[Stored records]
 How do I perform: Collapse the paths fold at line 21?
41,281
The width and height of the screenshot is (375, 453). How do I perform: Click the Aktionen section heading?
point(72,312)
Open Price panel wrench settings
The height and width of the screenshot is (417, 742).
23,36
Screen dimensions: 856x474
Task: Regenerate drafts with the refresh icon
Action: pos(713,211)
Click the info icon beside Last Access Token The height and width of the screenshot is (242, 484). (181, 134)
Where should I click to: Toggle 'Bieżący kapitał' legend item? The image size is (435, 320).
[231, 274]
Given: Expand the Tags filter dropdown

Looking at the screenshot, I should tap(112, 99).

==

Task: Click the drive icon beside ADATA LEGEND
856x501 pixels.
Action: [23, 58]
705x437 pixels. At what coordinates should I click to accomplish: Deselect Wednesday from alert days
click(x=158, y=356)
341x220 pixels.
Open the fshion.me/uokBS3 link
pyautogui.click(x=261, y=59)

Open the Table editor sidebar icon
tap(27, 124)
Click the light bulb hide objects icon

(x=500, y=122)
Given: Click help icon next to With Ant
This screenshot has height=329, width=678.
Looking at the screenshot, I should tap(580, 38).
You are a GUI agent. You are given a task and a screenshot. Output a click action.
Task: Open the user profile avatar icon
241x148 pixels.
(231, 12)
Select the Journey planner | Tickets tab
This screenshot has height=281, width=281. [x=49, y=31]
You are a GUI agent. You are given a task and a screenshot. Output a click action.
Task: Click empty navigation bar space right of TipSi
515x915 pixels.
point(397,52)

Task:
Return, from the data above, each line in which the string "beside" appears.

Written response:
Click the info icon beside Last Access Token The height and width of the screenshot is (242, 484). (181, 134)
Task: Click the drive icon beside ADATA LEGEND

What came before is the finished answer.